Конечно, панике поддались не все. Моя учительница музыки Сильвия, жившая через дорогу, продолжала работать в саду, как ни в чем не бывало. Сперва она ползала по земле на четвереньках, и в руках у нее сверкали садовые ножницы. Затем она отправилась на прогулку по кварталу. Сабо постукивали по тротуару, рыжие пряди выбились из наскоро заплетенной косы.
— Привет, Джулия, — сказала она, дойдя до нашего двора, и улыбнулась маме, но так и не назвала ее по имени. Они были ровесницами, но Сильвия почему-то выглядела моложе.
— Кажется, ты не особенно переживаешь, — заметила мама.
— Que sera sera, — вздохнула Сильвия. — Я всегда так говорю. Будь, что будет.
Я любила Сильвию, хотя знала, что маме она не нравится. Она казалась мне красивой и прикольной, и от нее вкусно пахло. Ее тонкие, длинные, словно ветви эвкалипта, руки и ноги постоянно были украшены массивными браслетами с бирюзой. Но перед уроком игры на фортепиано она всегда снимала их, чтобы лучше чувствовать единение с клавишами. Она даже разувалась перед тем, как сесть за инструмент.

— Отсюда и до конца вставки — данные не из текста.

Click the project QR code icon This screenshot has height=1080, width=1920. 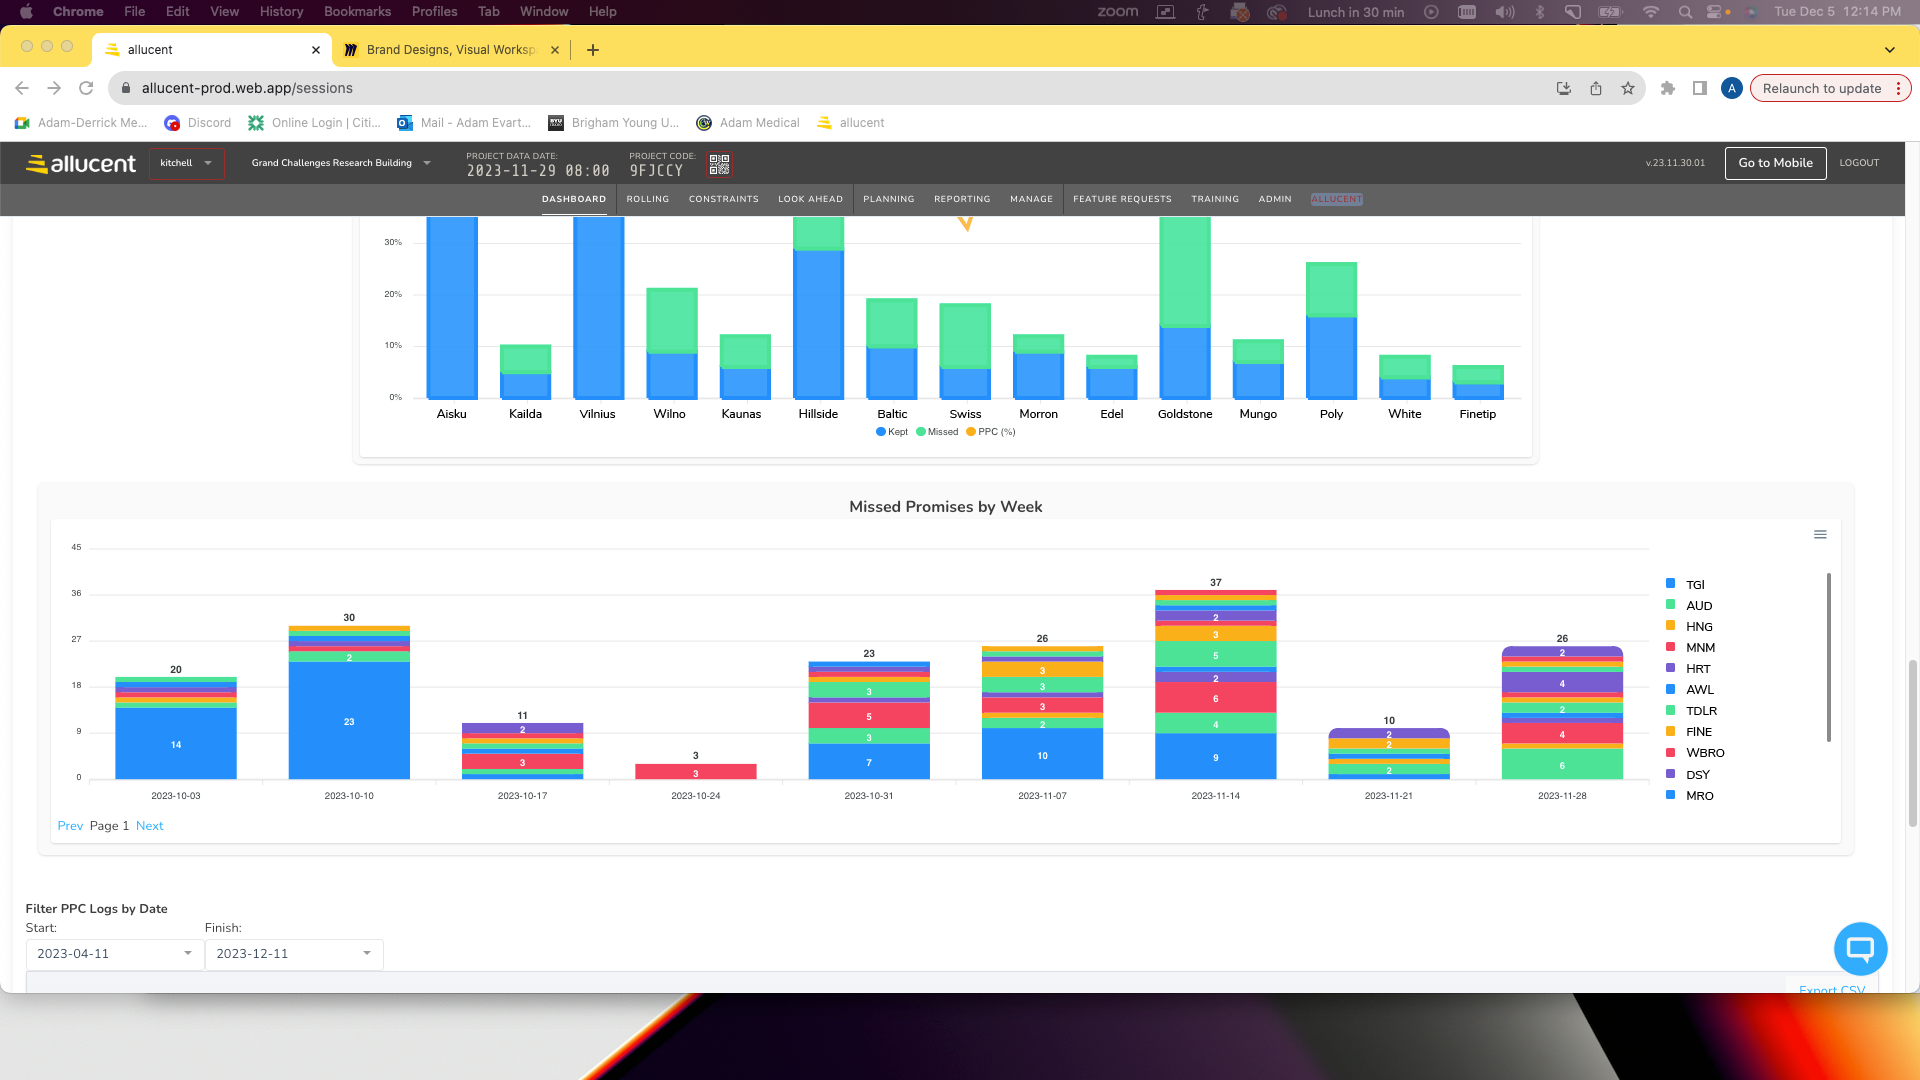[719, 164]
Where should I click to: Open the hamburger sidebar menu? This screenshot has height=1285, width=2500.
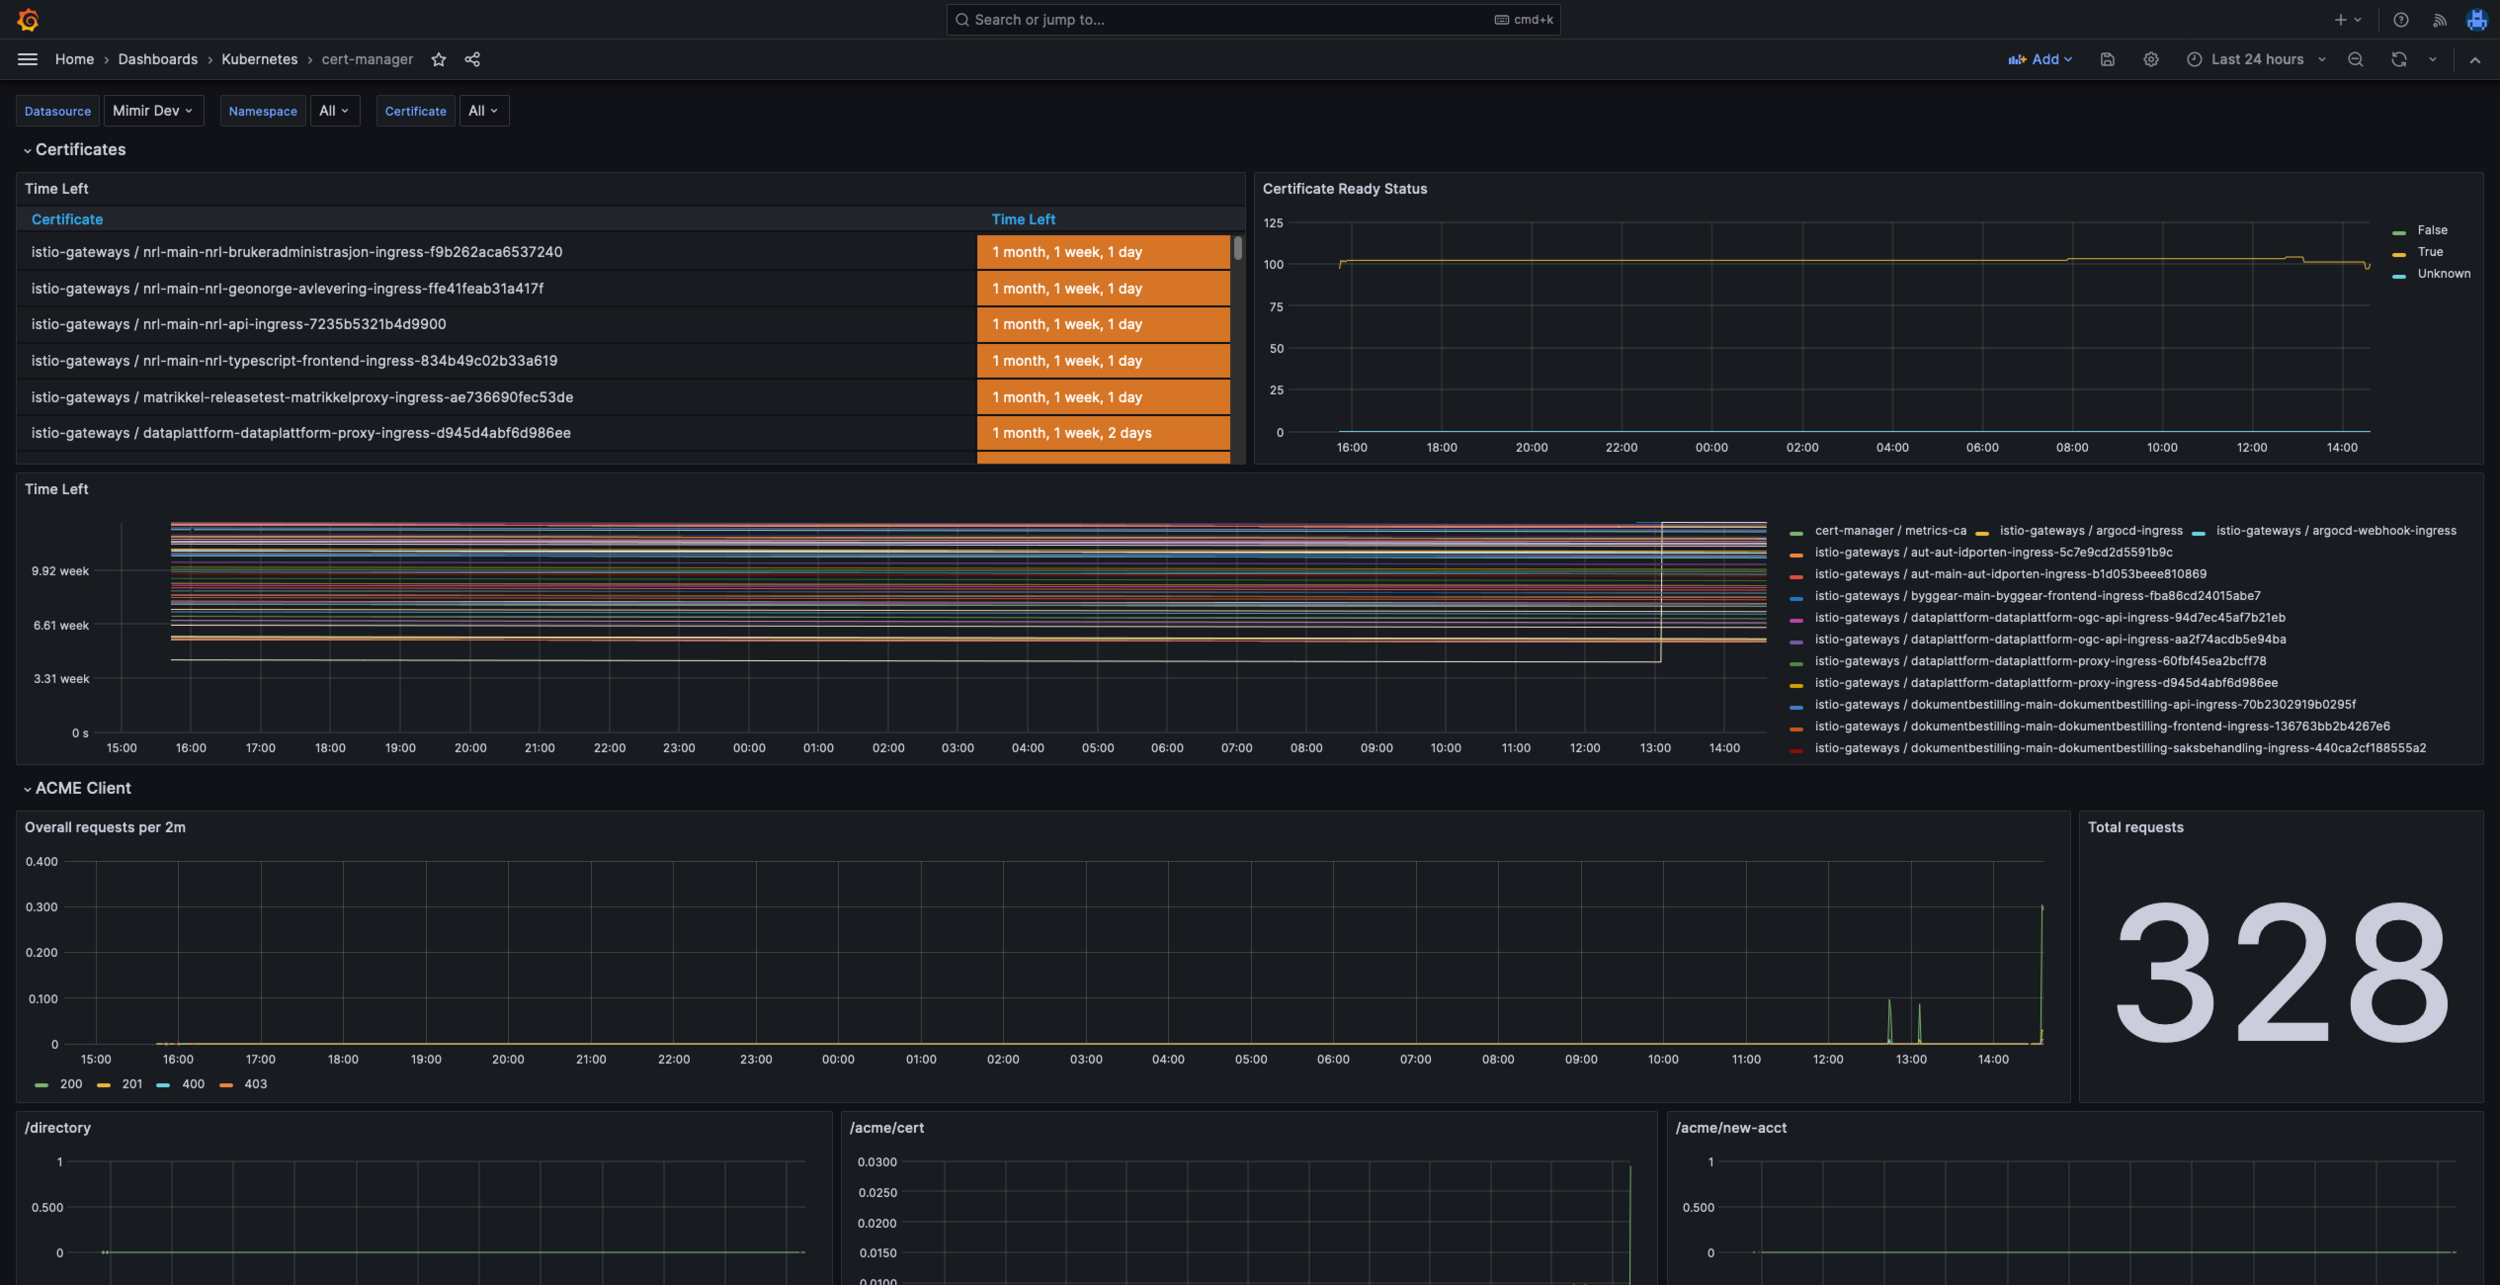coord(28,59)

— Хотя, возможно, у меня просто помутнение рассудка, — добавила Сильвия. — Я сейчас в середине очищения.
— Какого очищения? — заинтересовалась я.
— Поста, — ответила она и наклонилась ко мне, чтобы объяснить. Я заметила, как мама отодвигает фонарики подальше за спину. Кажется, ей стало стыдно за свой страх. — Никакой еды и алкоголя, только вода. В течение трех дней. Уверена, что твоя мама тоже так делает.
Мама покачала головой:
— Нет, я таким не занимаюсь.
Теперь уже мне стало неловко за покрытый испариной стакан, который стоял у мамы за спиной. На минуту воцарилось молчание.
— Как бы там ни было, все происходящее — не повод прекращать занятия, Джулия. Увидимся в среду, — добавила Сильвия перед уходом.

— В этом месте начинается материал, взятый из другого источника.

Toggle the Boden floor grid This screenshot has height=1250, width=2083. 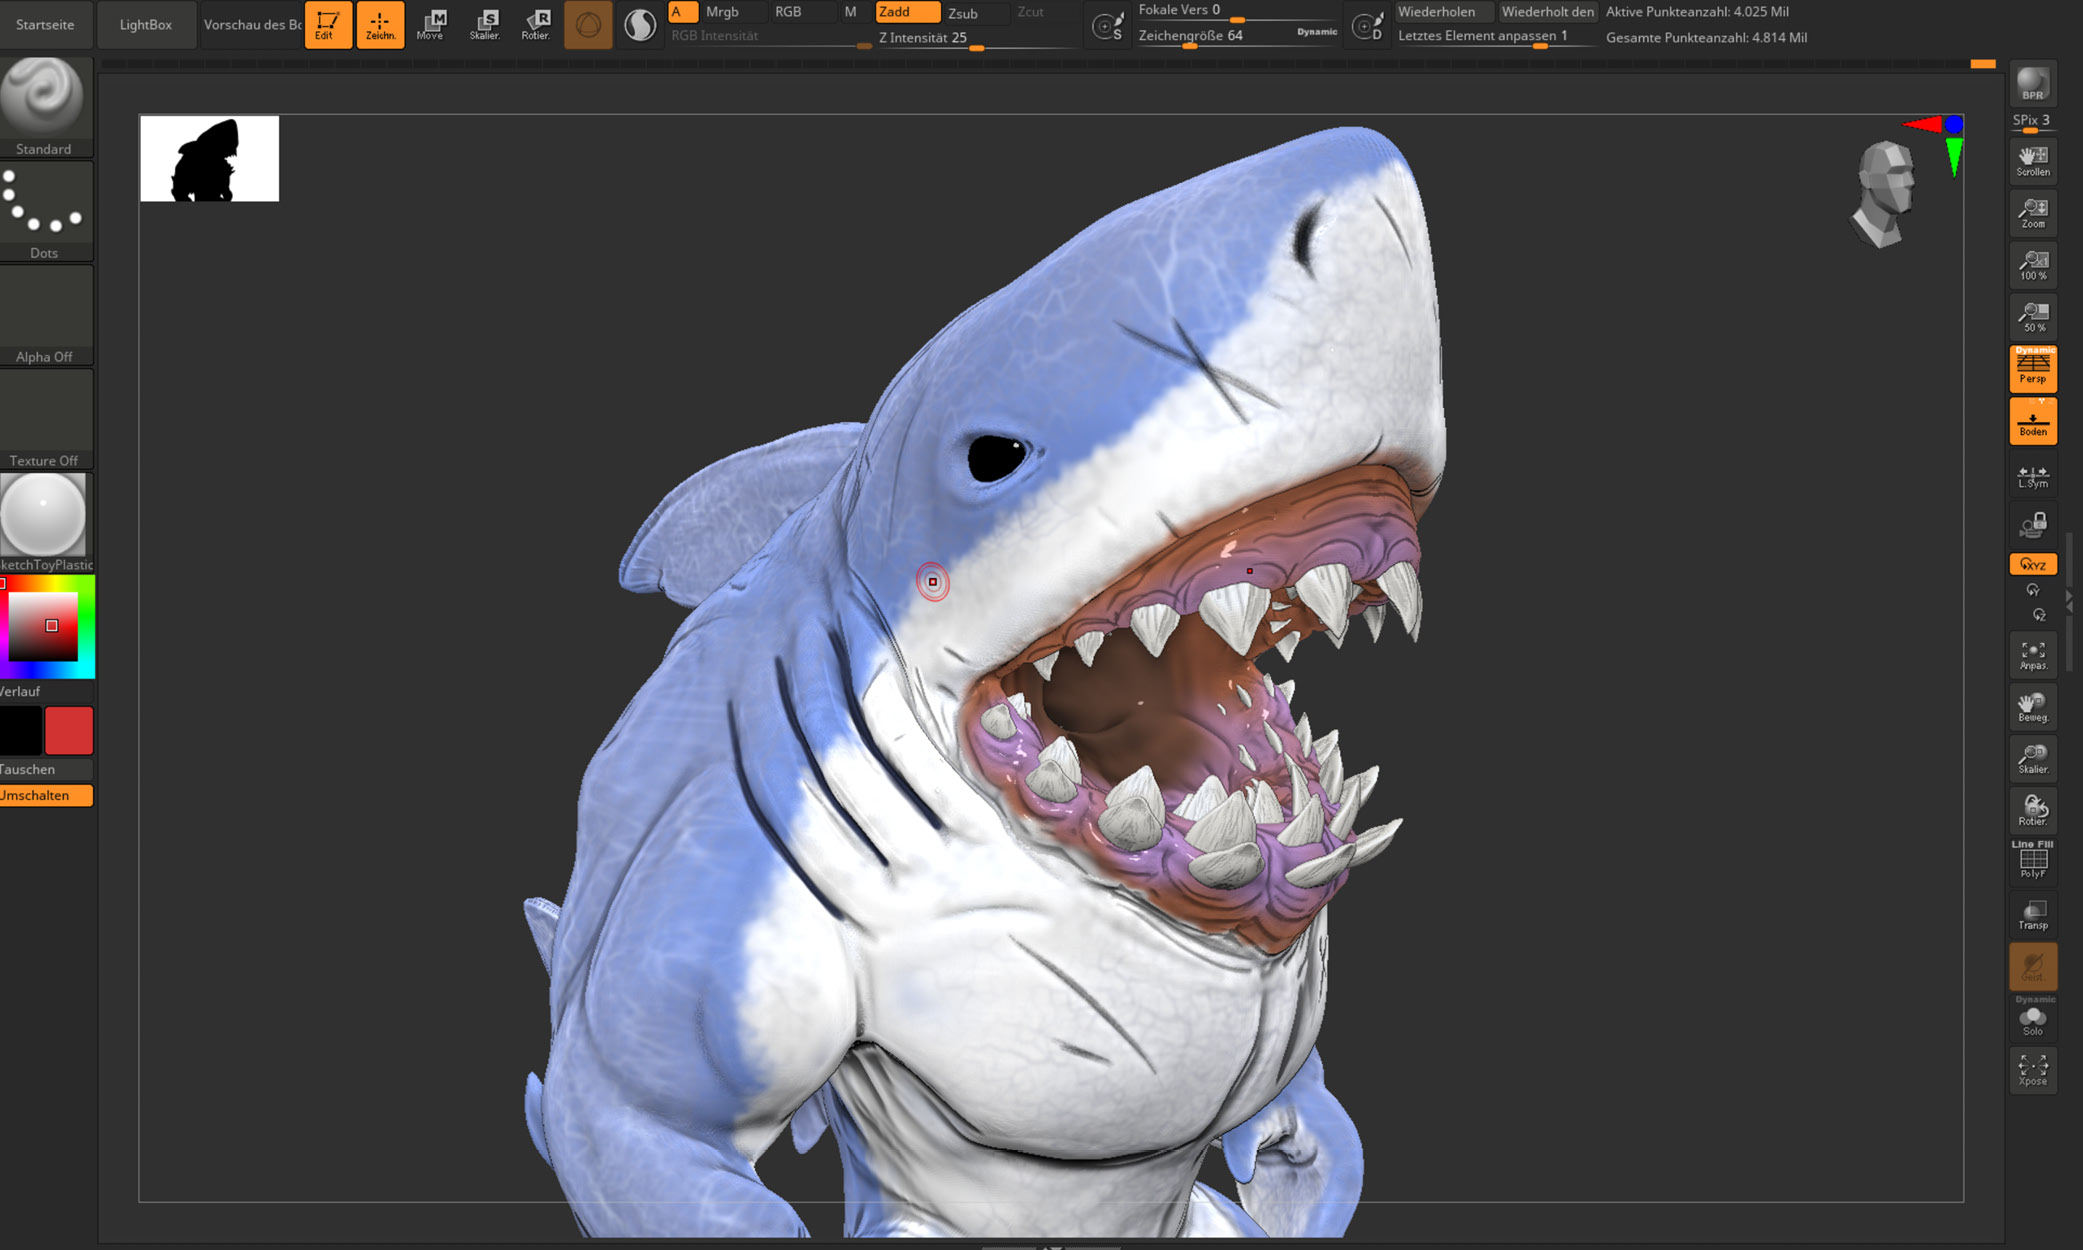tap(2032, 420)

Несколько следующих дней Сильвия, надев панаму, так же невозмутимо подрезала розы и пропалывала сорняки.
— Знаешь, такая худоба вредна для здоровья, — заметила мама, когда Сильвия вернулась в свои садовые владения. Мамин гардероб был переполнен платьями на размер меньше, чем нужно. Упакованные в пластик, они ждали дня, когда мама сбросит несколько килограммов, расстраивающих ее уже много лет. — У нее все кости можно пересчитать.
Что ж, это была правда.
— Смотри, фонари зажглись! — воскликнула я.
Фонари включались автоматически с наступлением темноты. Но в тот день солнце еще сияло.
Я представила людей, живущих на другой стороне планеты, в Индии и в Китае. Они толпились во мраке и тоже ждали — только, в отличие от нас, не заката, а рассвета.
— Мог бы хоть сообщить, что добрался до работы, — проворчала мама.
Она снова набрала номер, подождала несколько гудков и положила трубку.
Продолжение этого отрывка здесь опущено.